"Clustering - how to determine

radone · March 2011

Hello,
could anyone point me how to do an unsupervised data clustering on data, where I am not sure how many clusters is present in data (i.e. how to determine k for e.g. k-means)?
Or is the best possible way to determine the k visually (I have 13 attributes and the data might be quite noisy)?

Thanks for any suggestion,
radone

awchisholm · March 2011

Hello

Clustering always requires a human to look at and interpret the results but a helping hand can be given by using various cluster performance operators.

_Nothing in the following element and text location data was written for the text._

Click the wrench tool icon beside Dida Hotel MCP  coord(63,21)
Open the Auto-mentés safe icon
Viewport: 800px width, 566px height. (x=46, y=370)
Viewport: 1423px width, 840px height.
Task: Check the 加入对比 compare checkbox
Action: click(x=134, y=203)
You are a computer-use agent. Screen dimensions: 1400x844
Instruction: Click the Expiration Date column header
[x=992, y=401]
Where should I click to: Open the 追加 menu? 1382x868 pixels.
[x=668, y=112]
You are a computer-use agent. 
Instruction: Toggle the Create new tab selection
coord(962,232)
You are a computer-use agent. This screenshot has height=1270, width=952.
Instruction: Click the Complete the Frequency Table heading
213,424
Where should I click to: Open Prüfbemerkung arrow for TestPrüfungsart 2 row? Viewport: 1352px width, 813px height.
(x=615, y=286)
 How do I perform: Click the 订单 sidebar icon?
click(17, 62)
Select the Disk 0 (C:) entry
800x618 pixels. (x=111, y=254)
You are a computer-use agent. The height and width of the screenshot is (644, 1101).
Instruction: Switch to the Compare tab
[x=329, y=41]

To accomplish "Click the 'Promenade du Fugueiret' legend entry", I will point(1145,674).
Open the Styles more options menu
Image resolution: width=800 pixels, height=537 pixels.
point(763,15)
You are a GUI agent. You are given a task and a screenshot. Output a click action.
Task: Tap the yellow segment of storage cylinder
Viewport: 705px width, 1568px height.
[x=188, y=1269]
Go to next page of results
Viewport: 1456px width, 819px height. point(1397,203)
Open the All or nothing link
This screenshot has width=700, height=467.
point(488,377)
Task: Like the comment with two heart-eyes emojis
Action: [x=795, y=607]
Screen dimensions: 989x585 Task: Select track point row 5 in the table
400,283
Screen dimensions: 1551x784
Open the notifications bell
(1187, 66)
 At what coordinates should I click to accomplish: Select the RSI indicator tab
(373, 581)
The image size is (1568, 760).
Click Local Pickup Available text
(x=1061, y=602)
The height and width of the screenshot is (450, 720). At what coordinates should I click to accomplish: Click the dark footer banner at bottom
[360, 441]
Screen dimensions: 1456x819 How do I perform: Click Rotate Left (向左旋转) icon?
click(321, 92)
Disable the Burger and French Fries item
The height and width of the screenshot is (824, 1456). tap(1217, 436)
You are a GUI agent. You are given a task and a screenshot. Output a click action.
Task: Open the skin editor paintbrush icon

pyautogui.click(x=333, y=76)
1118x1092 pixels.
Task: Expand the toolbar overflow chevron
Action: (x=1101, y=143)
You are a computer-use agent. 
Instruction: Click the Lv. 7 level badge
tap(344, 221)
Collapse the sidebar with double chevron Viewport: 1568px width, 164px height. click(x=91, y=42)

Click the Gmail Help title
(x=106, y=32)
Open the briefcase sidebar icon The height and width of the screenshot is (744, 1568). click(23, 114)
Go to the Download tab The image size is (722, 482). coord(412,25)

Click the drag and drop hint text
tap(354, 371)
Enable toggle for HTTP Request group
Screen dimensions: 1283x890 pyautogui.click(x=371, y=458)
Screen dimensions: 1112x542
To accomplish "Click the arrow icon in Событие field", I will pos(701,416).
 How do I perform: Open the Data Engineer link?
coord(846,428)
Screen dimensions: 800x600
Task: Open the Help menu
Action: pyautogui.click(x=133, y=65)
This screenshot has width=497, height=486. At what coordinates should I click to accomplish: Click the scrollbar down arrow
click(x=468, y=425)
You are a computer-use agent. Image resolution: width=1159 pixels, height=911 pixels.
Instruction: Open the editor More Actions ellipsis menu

Here's an example showing the Cluster Distance Performance operator producing measures for "average within centroid distance" and Davies-Bouldin as k is varied in a k-means clustering experiment. The example data in this case contains 1000 examples that are grouped into 8 neat clusters in a three dimensional space. At the end of the experiment look at the Log tab in the results and plot the two recorded measures as a function of k and you should see that something interesting is happening at k = 8.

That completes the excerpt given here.